JSS 9.3 on Mac 10.8 = Java _appserver killing the system.

Chris_Hafner
Valued Contributor II

Alright. Since updating to JSS 9.3 (we've made each and every small jump since 9RC1) I've noticed (alright, I've been bashed over the head) Java's _appserver eating over 1000% CPU and running up inactive memory until the whole JSS locks up. Users utilizing "Self-Service" now cause a noticeable jump in CPU usage and enough RAM(inactive) so that if I don't watch it (think purge command) it will eventually lock up.

Running Casper Imaging will lock up the JSS within a few minuets. Imaging a dozen computers will lock up the machine (Showing full inactive memory and _appserver CPU utilization) within seconds.

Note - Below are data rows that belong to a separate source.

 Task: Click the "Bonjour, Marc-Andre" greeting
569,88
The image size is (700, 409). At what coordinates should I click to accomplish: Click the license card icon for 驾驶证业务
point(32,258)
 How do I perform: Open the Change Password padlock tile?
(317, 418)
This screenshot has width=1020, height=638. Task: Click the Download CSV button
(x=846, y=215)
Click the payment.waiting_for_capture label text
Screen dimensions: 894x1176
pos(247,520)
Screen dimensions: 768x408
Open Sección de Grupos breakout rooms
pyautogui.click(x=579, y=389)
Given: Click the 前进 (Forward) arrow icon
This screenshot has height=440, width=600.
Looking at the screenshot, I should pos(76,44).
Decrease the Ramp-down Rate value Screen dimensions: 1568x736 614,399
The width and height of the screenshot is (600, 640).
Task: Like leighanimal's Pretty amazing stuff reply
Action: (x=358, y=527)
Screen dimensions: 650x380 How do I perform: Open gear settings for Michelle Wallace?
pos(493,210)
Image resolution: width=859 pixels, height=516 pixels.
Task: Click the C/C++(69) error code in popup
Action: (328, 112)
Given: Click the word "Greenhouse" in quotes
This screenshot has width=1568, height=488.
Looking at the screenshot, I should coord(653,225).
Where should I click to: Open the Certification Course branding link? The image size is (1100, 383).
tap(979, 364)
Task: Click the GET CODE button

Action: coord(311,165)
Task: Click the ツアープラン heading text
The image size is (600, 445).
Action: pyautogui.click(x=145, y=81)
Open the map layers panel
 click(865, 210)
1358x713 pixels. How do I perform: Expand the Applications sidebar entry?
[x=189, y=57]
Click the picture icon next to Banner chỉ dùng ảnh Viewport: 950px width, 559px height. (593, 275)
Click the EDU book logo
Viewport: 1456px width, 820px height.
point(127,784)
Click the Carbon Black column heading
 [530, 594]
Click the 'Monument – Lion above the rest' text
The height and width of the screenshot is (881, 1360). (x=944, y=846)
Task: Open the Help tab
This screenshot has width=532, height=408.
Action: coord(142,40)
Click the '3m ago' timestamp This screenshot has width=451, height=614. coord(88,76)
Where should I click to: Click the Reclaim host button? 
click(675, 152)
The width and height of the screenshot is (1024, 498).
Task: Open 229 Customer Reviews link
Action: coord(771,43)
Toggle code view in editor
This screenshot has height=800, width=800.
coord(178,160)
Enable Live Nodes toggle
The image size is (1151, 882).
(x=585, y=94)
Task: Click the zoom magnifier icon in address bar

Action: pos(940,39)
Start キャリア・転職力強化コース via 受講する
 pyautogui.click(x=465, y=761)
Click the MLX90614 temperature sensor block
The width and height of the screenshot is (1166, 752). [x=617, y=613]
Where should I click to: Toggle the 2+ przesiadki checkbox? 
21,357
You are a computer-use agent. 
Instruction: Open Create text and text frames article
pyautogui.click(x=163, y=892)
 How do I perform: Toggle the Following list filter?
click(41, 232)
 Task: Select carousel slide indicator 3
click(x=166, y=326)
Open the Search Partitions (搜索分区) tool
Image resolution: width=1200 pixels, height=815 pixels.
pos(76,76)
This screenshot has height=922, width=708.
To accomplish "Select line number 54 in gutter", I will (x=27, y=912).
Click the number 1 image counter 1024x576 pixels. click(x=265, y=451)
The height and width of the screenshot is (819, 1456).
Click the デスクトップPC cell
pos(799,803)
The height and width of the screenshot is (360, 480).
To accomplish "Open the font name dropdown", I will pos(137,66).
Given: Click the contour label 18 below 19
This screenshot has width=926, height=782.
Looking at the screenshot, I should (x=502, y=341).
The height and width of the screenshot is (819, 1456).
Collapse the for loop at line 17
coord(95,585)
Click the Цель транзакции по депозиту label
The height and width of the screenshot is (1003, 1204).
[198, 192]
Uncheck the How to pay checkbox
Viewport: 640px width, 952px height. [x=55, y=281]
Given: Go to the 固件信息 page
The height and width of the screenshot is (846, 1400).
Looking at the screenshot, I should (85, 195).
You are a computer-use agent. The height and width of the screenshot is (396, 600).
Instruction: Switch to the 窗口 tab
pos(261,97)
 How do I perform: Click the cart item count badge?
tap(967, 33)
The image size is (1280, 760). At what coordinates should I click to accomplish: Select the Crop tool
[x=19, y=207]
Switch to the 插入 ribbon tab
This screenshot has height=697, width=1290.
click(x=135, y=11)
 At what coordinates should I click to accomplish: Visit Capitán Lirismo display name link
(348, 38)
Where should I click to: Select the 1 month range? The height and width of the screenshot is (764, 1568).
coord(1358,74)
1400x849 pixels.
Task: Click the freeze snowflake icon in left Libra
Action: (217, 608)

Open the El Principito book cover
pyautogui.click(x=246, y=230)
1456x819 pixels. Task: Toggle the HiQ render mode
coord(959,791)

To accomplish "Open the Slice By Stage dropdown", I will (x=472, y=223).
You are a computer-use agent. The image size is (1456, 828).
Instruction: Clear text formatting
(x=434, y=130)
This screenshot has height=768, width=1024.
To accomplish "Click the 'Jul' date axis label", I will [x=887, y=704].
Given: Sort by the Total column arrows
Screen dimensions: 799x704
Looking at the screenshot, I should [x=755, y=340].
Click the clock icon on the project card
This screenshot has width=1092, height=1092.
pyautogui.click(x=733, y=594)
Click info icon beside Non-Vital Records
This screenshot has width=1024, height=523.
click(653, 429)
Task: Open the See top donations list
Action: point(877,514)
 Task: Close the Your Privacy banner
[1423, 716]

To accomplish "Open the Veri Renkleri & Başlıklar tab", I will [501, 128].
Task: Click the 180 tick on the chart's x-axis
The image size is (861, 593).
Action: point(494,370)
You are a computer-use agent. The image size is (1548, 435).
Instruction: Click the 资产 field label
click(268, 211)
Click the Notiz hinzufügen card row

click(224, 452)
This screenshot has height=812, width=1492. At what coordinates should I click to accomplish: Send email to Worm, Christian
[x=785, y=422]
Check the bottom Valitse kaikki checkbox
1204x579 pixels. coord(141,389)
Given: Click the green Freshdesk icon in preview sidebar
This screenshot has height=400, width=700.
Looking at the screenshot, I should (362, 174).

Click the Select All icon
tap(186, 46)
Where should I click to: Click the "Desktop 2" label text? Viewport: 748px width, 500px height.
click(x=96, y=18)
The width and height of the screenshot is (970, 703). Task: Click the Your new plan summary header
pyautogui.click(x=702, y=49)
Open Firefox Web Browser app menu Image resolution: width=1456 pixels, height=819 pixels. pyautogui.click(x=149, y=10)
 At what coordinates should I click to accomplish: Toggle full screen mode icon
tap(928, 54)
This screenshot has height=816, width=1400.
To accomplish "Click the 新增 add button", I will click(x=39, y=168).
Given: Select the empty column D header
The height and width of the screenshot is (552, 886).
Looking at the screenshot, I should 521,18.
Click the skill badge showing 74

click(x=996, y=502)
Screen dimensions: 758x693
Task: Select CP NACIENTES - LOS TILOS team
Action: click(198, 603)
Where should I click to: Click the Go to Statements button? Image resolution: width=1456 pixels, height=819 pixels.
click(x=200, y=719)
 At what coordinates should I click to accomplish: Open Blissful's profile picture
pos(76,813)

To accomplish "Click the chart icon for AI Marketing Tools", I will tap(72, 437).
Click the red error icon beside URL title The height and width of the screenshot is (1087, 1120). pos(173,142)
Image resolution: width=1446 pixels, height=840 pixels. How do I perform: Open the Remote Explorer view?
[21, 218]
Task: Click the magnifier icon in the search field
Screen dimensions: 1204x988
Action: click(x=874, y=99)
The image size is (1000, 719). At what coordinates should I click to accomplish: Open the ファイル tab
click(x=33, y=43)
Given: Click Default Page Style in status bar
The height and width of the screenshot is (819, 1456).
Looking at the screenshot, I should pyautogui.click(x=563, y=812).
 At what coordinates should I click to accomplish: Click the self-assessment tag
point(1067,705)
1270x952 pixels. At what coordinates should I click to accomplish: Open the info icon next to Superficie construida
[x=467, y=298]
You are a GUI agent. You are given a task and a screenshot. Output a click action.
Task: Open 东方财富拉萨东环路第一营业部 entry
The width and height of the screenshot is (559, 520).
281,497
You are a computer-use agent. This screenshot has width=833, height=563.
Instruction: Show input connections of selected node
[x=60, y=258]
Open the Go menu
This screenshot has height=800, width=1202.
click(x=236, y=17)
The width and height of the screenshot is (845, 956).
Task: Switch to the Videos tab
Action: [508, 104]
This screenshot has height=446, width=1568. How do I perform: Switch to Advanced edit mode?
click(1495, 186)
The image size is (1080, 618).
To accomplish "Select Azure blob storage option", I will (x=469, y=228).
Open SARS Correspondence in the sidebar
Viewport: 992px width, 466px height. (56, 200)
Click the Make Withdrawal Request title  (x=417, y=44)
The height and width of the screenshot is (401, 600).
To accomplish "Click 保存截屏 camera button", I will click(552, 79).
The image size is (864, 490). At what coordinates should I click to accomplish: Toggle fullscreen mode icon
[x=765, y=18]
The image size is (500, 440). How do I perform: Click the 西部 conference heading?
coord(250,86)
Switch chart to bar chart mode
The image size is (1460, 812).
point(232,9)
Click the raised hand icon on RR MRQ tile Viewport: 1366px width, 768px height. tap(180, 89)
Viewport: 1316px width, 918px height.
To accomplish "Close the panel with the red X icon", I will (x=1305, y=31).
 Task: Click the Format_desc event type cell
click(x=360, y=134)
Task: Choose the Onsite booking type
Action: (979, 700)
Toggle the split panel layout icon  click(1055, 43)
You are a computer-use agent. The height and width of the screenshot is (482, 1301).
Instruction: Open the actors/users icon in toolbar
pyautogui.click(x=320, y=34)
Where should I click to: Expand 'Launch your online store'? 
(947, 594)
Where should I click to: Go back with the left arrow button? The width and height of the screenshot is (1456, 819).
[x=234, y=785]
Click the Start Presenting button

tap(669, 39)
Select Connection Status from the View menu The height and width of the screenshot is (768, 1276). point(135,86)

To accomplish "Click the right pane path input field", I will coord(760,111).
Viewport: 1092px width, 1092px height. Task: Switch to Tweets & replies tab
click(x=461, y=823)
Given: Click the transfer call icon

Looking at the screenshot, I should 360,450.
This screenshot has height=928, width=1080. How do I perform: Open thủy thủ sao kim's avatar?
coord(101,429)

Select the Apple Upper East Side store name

Anyone else seeing this type of behavior?

P.S. here's my setup
JSS 9.3 and primary DP on
Mid 2010 MacPro w/8GB RAM running 10.8.5 and server 2.2.2
The Boot device happens to run the JSSs MySQL DB but that's a nice OWC SSD.
The Primary DP is running on an Arecra Internal RAID.

NetBoot and SUS on
Mid 2010 MacPro w/8GB RAM running 10.9.2 and server 3.1.1
Also, running a very fast Arecra Internal RAID for NetBoot and SUS/Caching Server

In any event, I've tried most quick things off the top of my head and am probably about to call my friends over at JAMF but, I figured that I'd throw this out there as well!

1 ACCEPTED SOLUTION

Chris_Hafner
Valued Contributor II

And, an update. Last night I upgraded the JSSs OS from 10.8.5 to 10.9.2 AND Server from 2.2.2 to 3.1.1 (I'm not looking at it, but the latest version) and all seems well. Folks mentioning AFP problems were quite correct. The old OS, for some reason wasn't letting go of any AFP connections and so fun ensued. In any case, all is now well. I just wish I knew what triggered the issues on 10.8.5 in the first place. I had been running that server in that configuration for some time (several months). Oh well. In any event I wanted to let everyone know that this is solved for me!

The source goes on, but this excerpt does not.